Learn to spend as much time in the moment as possible.  Trust and don’t worry too much about the next step.  Concentrate and celebrate the step you are on.  You are the beautiful flower that is growing up out of the crack in the concrete, be there!

Love, Felipe.

 

 

 

Phil’s Camino Walking Schedule 4/22/18

Along Phil’s Camino by Rho.

 

The trail is doing it’s best to dry out after that two weeks of rain.  Coming up I will be on a pilgrimage to Lourdes so no walks April 30 through May 10.  But other than that will be here for you.

Monday 0900-1000

Tuesday 1600-1700

Thursday 0900-1000

Sunday 1600-1700

Keep coming, Felipe.x

Back To The Island

Here is some pollen that collected at the low end of the church parking lot here on the Island. It is half an inch thick where the footprint is.

 

Hi, the best to you.  I have two reports for you today.  One is about yesterday’s event at St Michael’s in Olympia.  Continuing from yesterday’s blog post where we were driving down, the five of us plus a film crew of three were there.  Albout 55-60 folks showed up. They sat for the short version and Annie and I did at least a half hour of Q and A and My Rebecca joined in to help with that.  I think everyone took something away of value with them.

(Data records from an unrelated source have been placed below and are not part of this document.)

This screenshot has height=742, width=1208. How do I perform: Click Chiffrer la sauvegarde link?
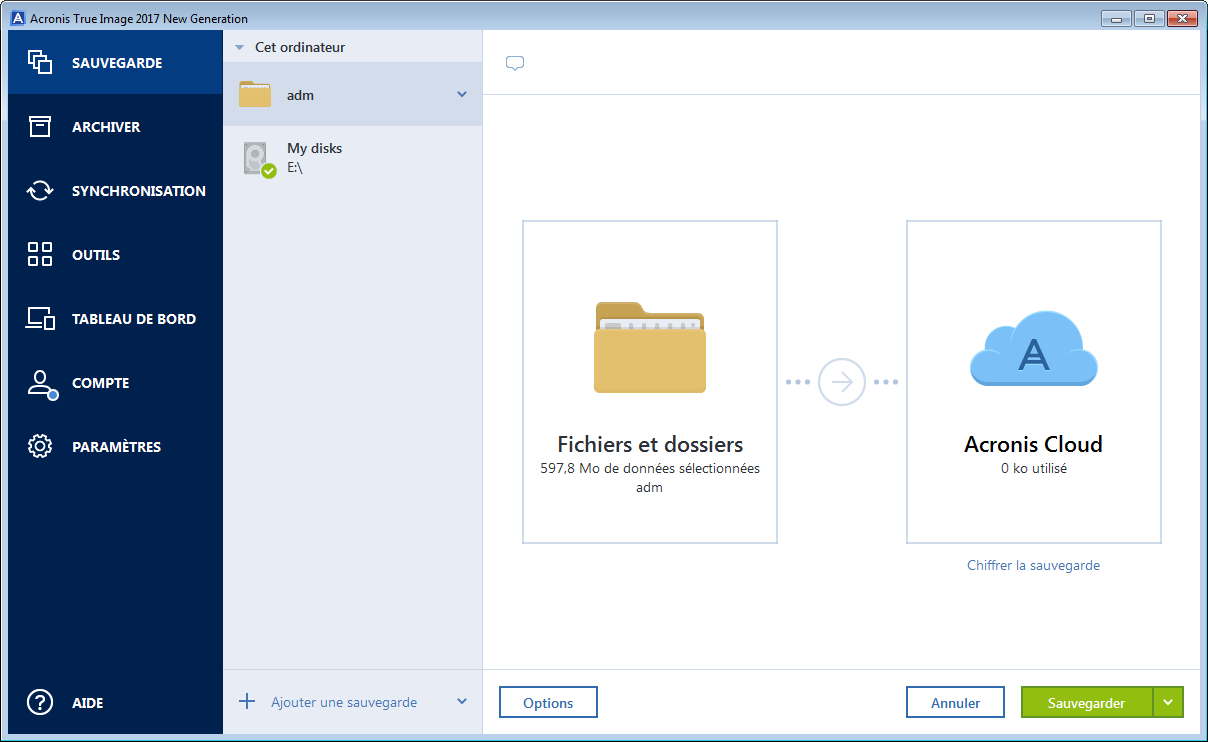(x=1033, y=565)
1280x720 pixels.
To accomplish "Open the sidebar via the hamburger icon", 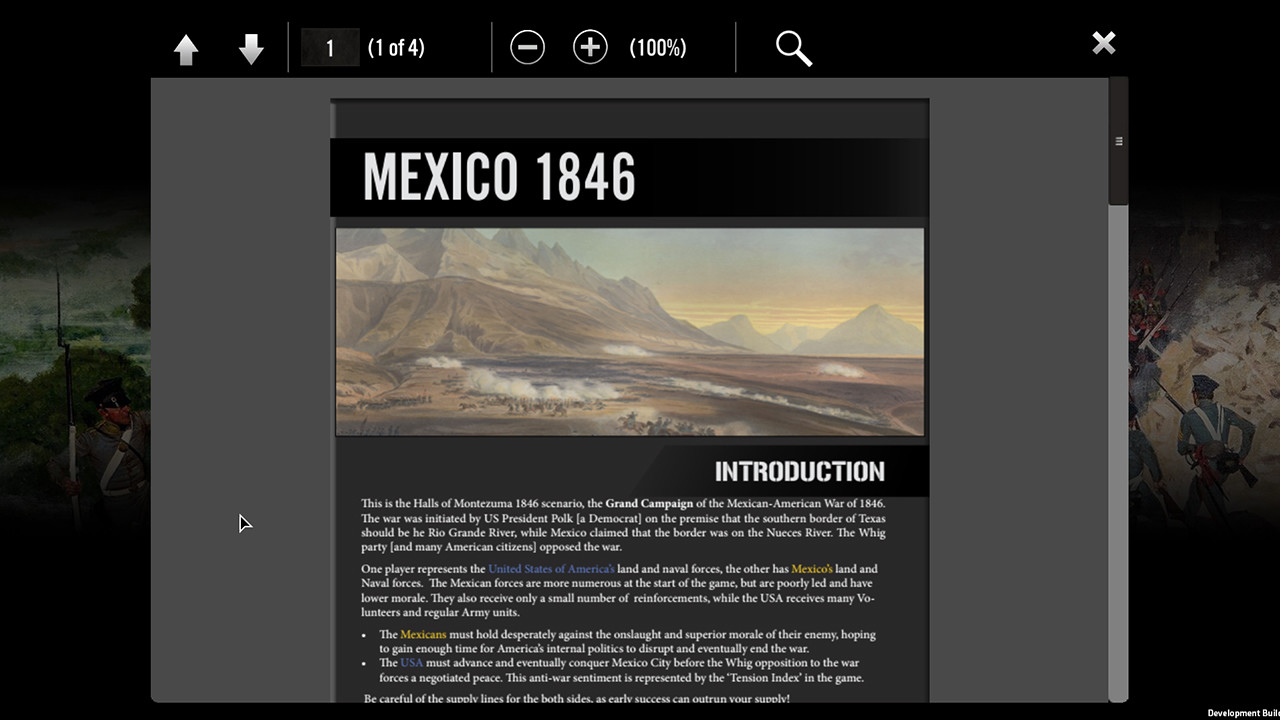I will [1118, 141].
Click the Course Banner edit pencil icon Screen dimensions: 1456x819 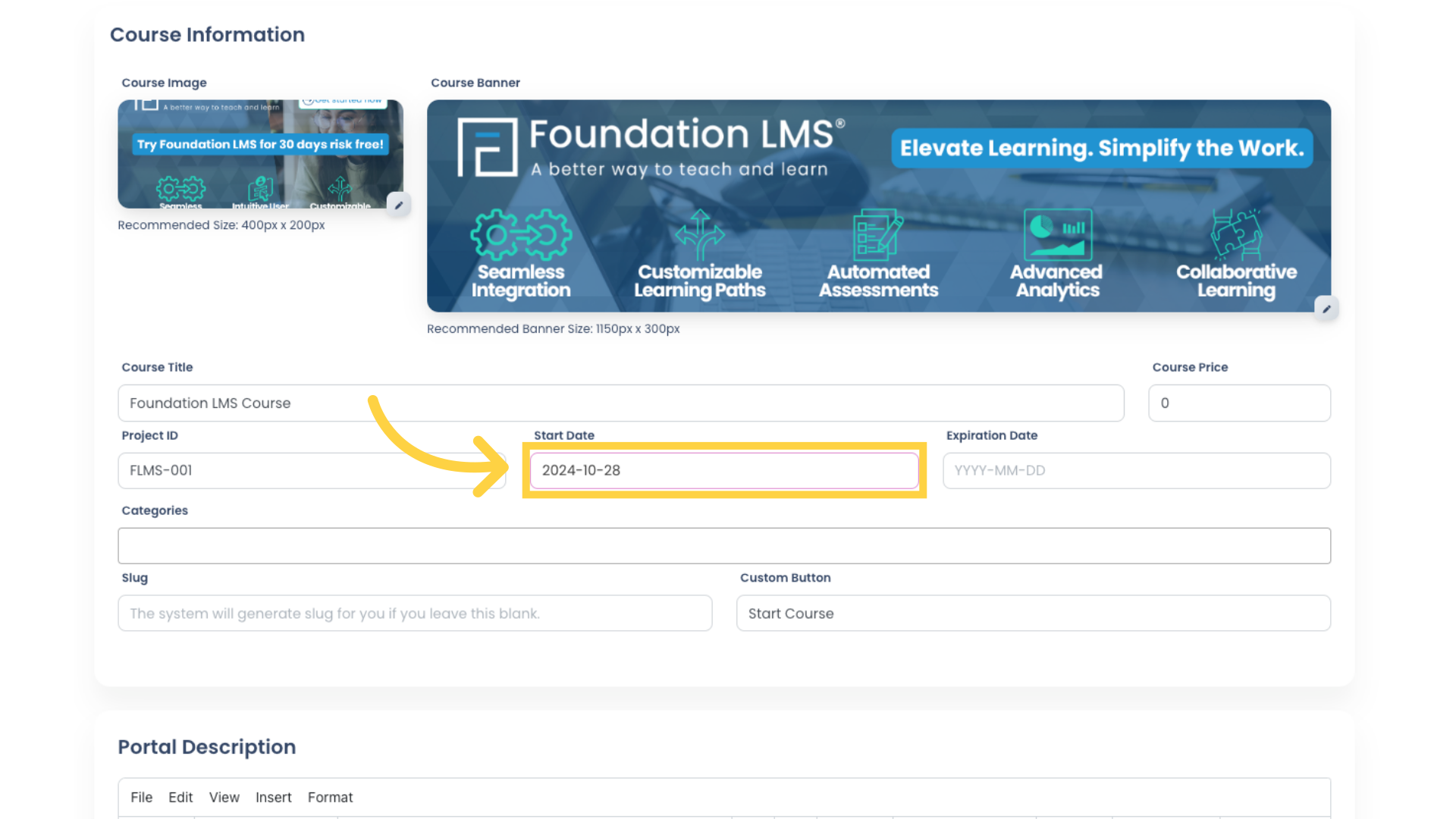click(1327, 309)
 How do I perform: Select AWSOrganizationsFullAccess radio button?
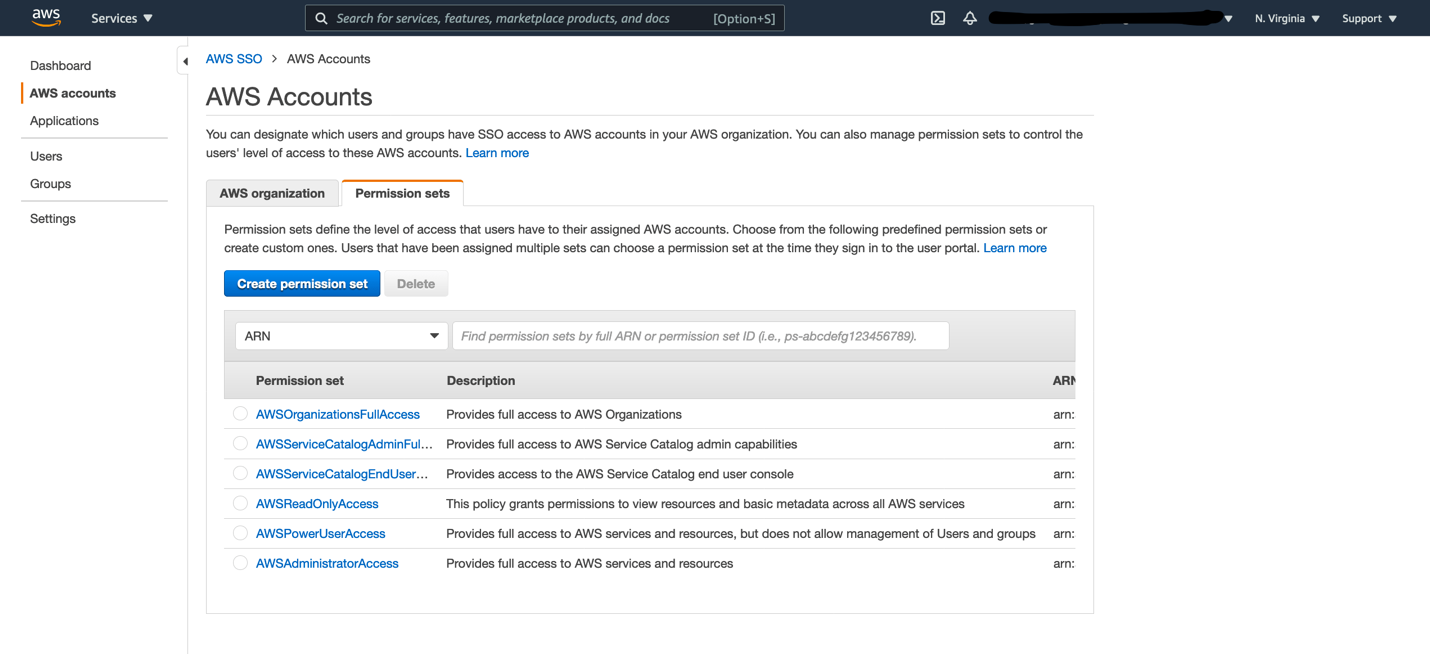[x=240, y=414]
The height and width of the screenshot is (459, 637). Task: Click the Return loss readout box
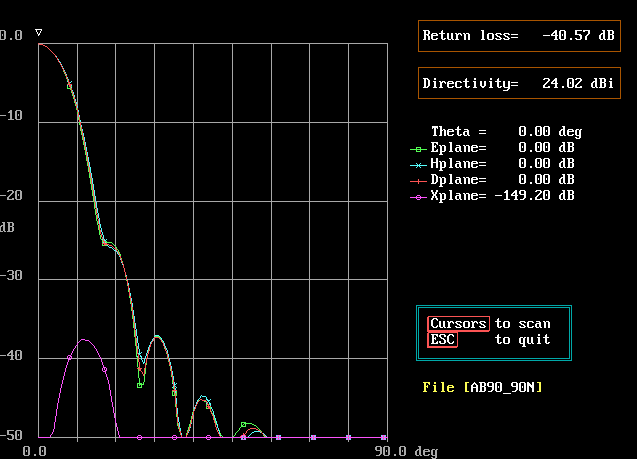tap(518, 35)

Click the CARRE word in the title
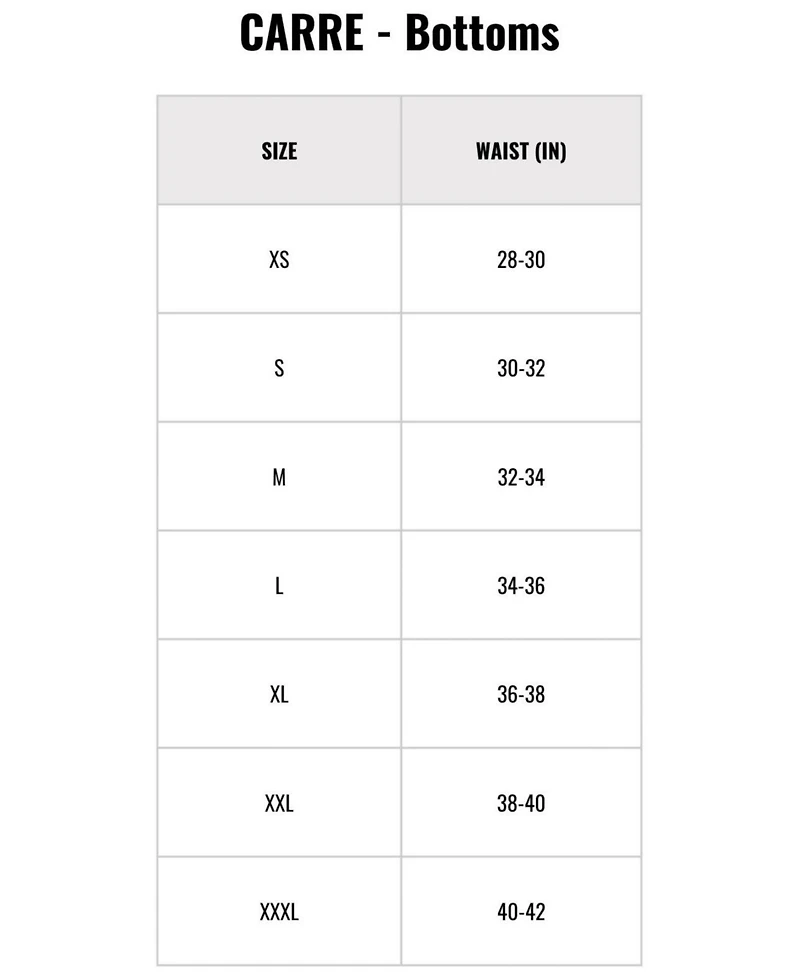(x=302, y=34)
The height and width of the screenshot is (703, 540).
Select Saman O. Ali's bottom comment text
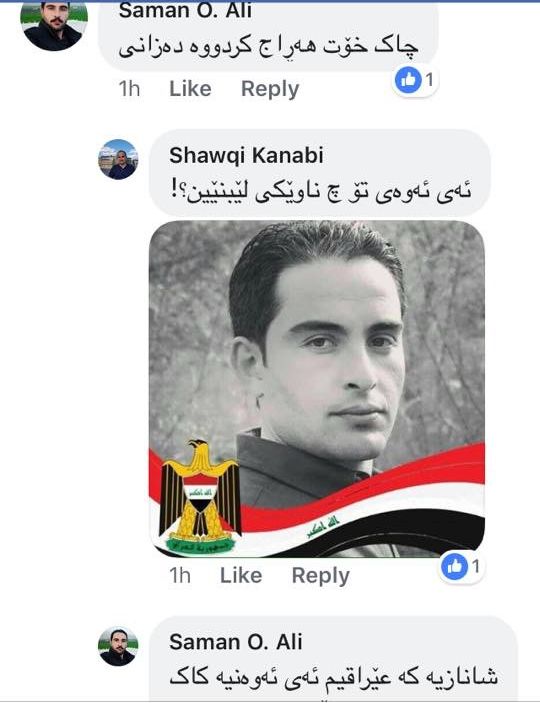tap(334, 677)
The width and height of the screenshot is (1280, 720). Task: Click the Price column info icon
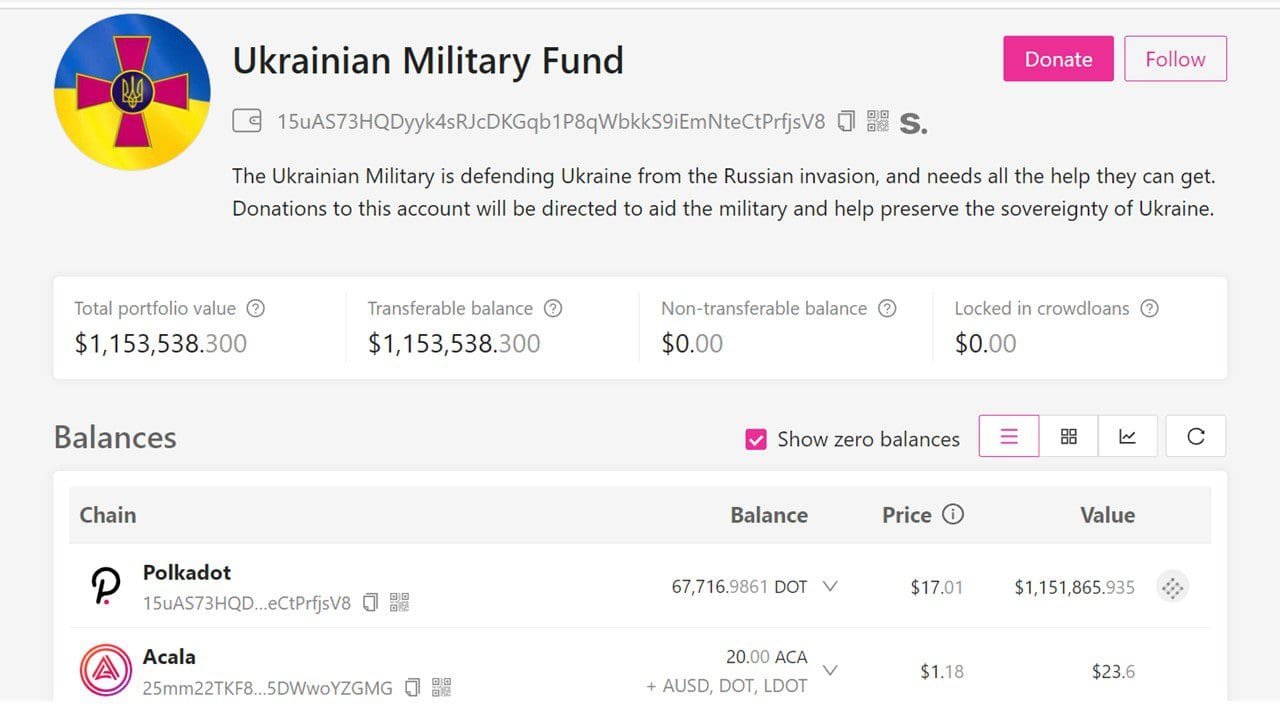pyautogui.click(x=953, y=515)
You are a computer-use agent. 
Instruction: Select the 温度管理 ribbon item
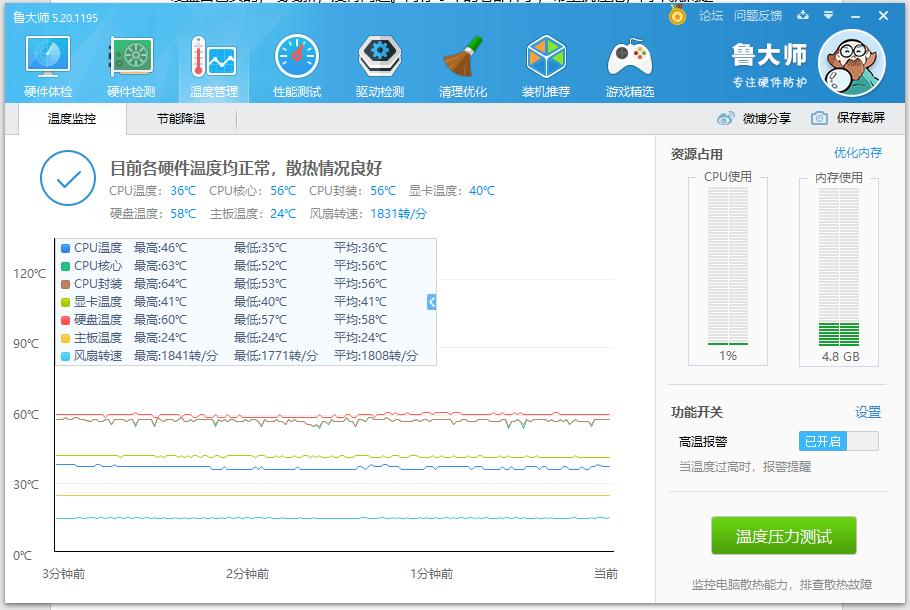coord(213,62)
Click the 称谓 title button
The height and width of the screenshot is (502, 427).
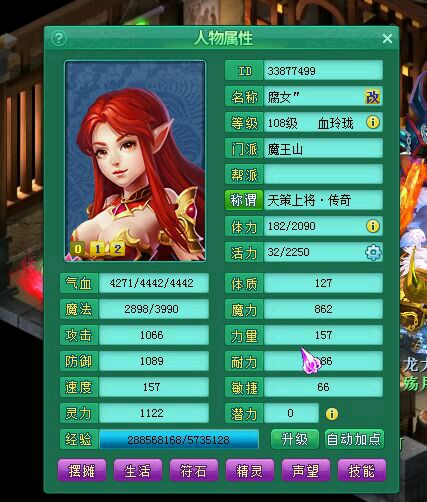[244, 200]
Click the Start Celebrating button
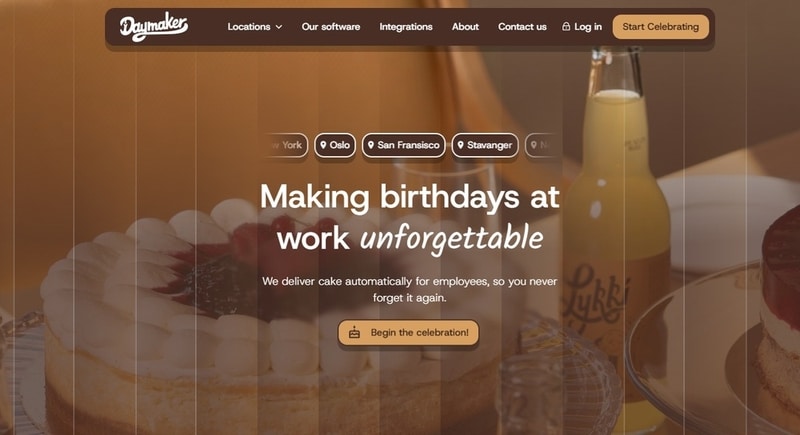This screenshot has height=435, width=800. tap(660, 27)
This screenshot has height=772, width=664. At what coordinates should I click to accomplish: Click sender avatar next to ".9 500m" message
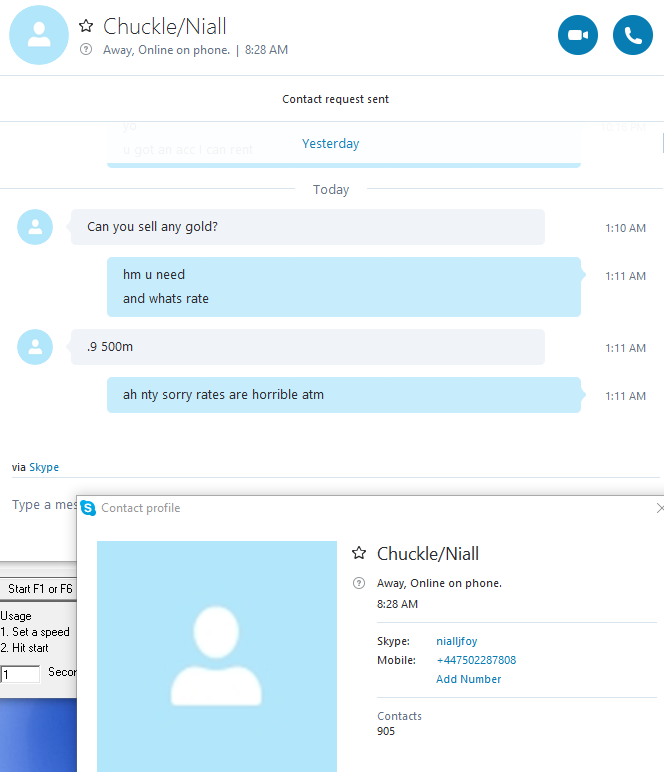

Then last evening Catherine made all of us a dinner and afterwards we watched the new long version.  It has the new original musical background.  At the moment it still needs color and sound correction but the story is being told.  It seems pretty impossible that it could be better than the short version but everyone is loving it that has seen it.  It really fills out the story better and more completely.  There is more Kelly, more Wiley, more Spain.

Yea, it is alperfect once again.  Thanks to you for checking in.  Let me go for now.  Love, Felipe.